In an earlier blog, I described the Key Steps to a Successful Job Search. The #1 reason people do not get hired is they fail at describing their skills. This applies to YOU – regardless of whether you are a seasoned professional or first-time job-seeker. If you are an employer, these are the basics of what you should be looking and listening for during the hiring process.
If you want to improve or speed up your job search or career transition, begin by improving your Skills Language.
Exploring jobs and careers means exploring your self. It means looking at your self in new ways, identifying your talents and weaknesses. It means asking yourself some questions:
- What am I really like?
- What am I good at?
- What do I want to do with my life?
A skill is “anything you enjoy doing, do well and can do now”.
Your Skills Language
The way you identity and present your self, especially your skills, effects every part of your job search. Remember, a skill is “anything you enjoy doing, do well and can do now”. You have thousands of skills, including several skills you do best and enjoy most. Some of your skills can be used in a variety of work activities and tasks, which makes them highly marketable.
Describing the marketable skills you can supply to an employer is the best way to match your self to a job opening.
Believe it or not, about 90% of the people around you do not get jobs because they cannot describe the skills they have. With that in mind, Expanding Knowledge of Your Self becomes extremely important to your successful job search.

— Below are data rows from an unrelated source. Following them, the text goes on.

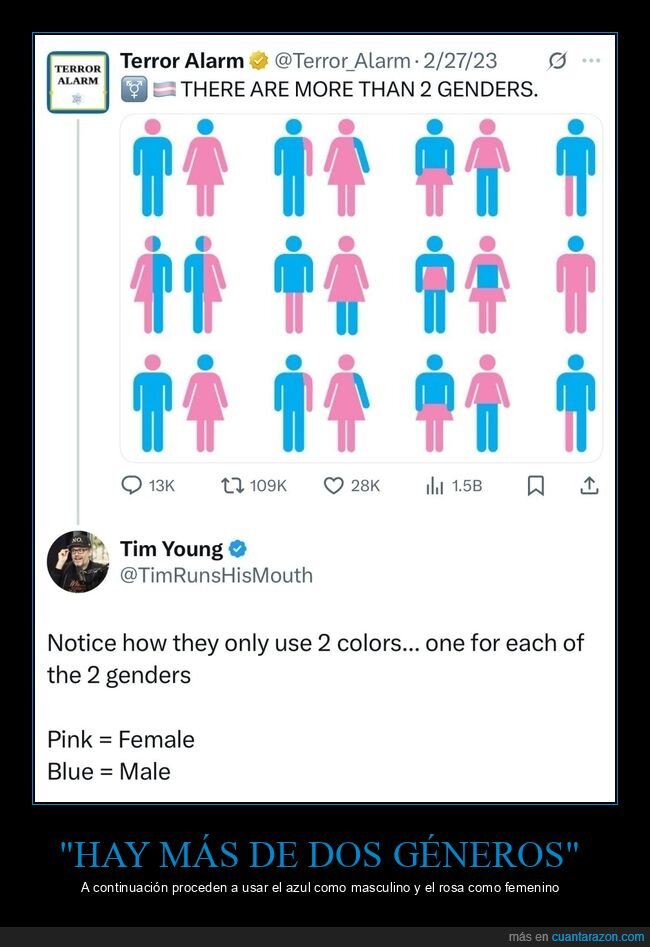
Task: Open the gender figures image in the tweet
Action: (x=361, y=288)
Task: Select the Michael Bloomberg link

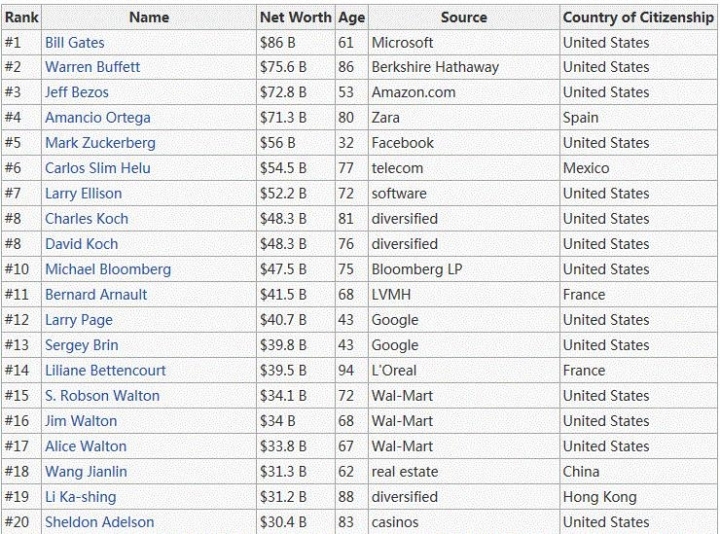Action: tap(108, 270)
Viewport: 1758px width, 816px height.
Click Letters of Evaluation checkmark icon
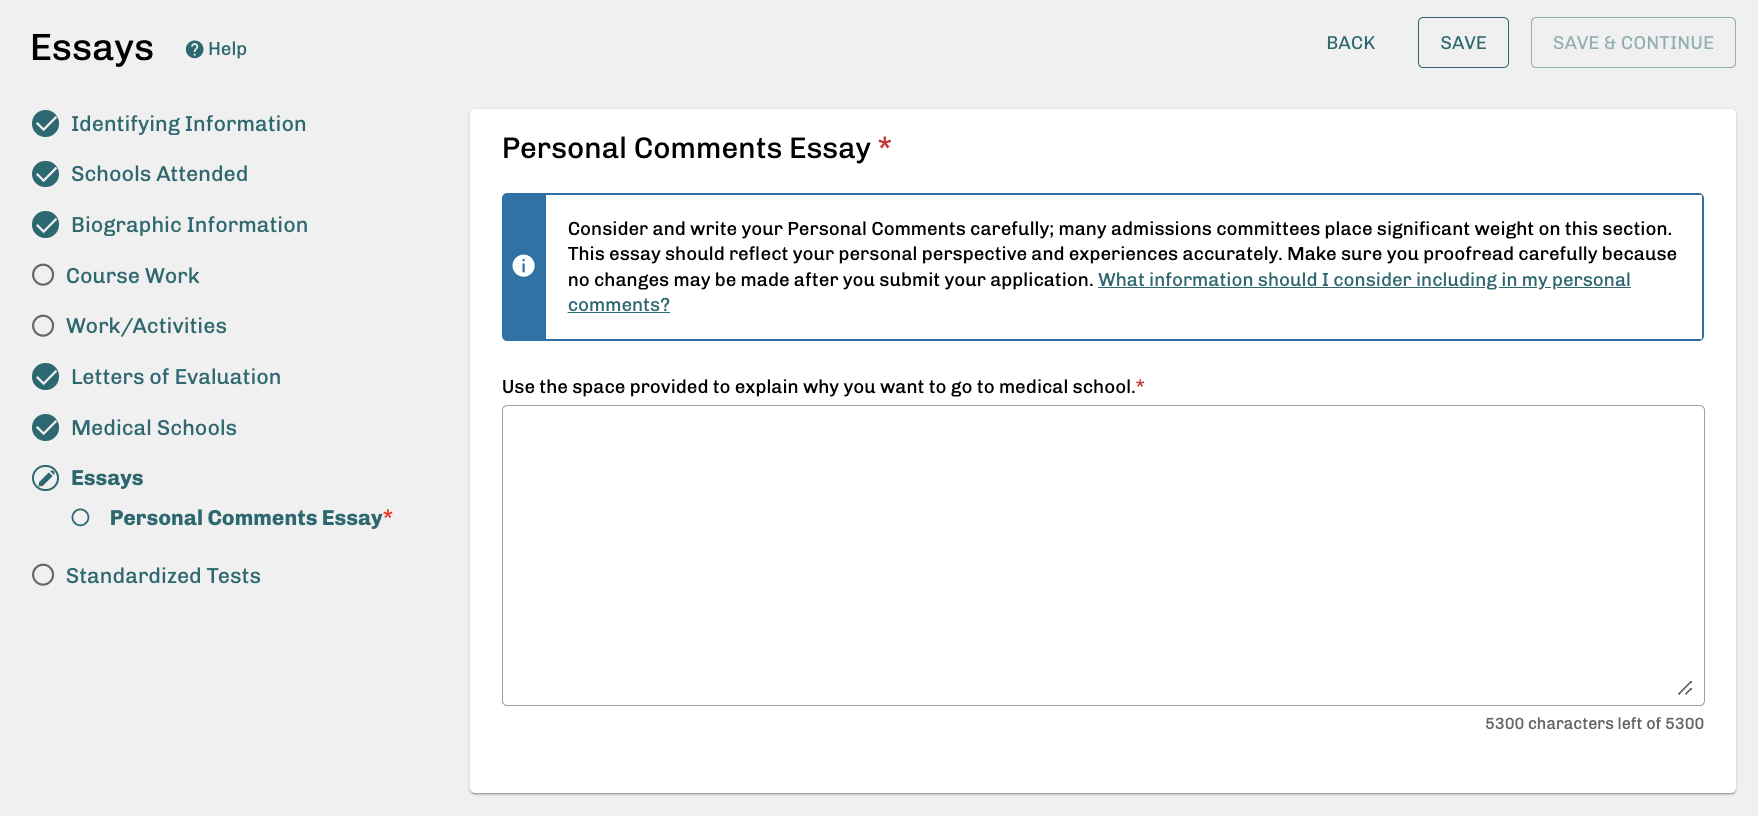point(46,377)
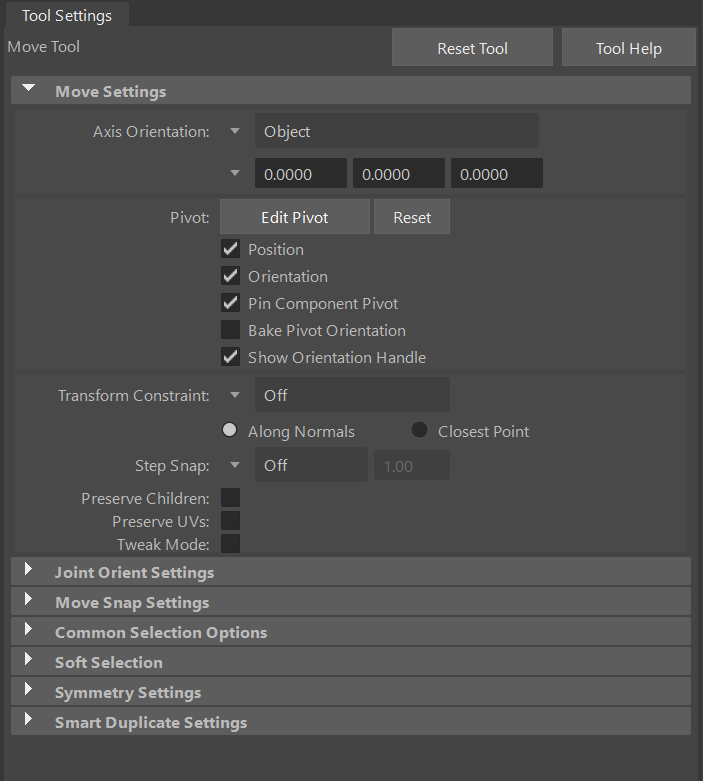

When you use your best skills to describe your self, I call it your Skills Language. Self Assessment is the process we use to help you develop or improve your Skills Language. First, learn to identify more of your skills and identify your interests, values, preferred work environment, the kind of people you enjoy, and other characteristics of your “ideal job”. Later, you will use your Skills Language to convince employers that you have the good worker qualities that they need.
Be willing to share and discuss your thoughts and discoveries with someone you know. Get help from an employment counselor, if possible.
- Think about your self.
- Think about your situation.
- Think about what you like doing.
- Think about what you want to achieve.
- Think about who you want to become.
Get started by completing these sentences/paragraphs:
- I would describe myself as…
- Other people describe me as…
- List three things that you enjoy doing, do well and can do now. Think about things you can do that employers might be interested in knowing.
- List three things about your self that make you a good worker. Think about what employers might like about you or the way you work.
- List three things you most want to improve about your self. Think about the things you want to get better at doing through practice, work experience, training or education.
- List three things you want your next job to include. Are they things you enjoy doing most… or the things you are best at doing… or the things you want to get better at doing? Maybe your next job could include all three.
In future articles, I will describe the Three Types of Skills, then how to use them – and prove them – using your Skills Language.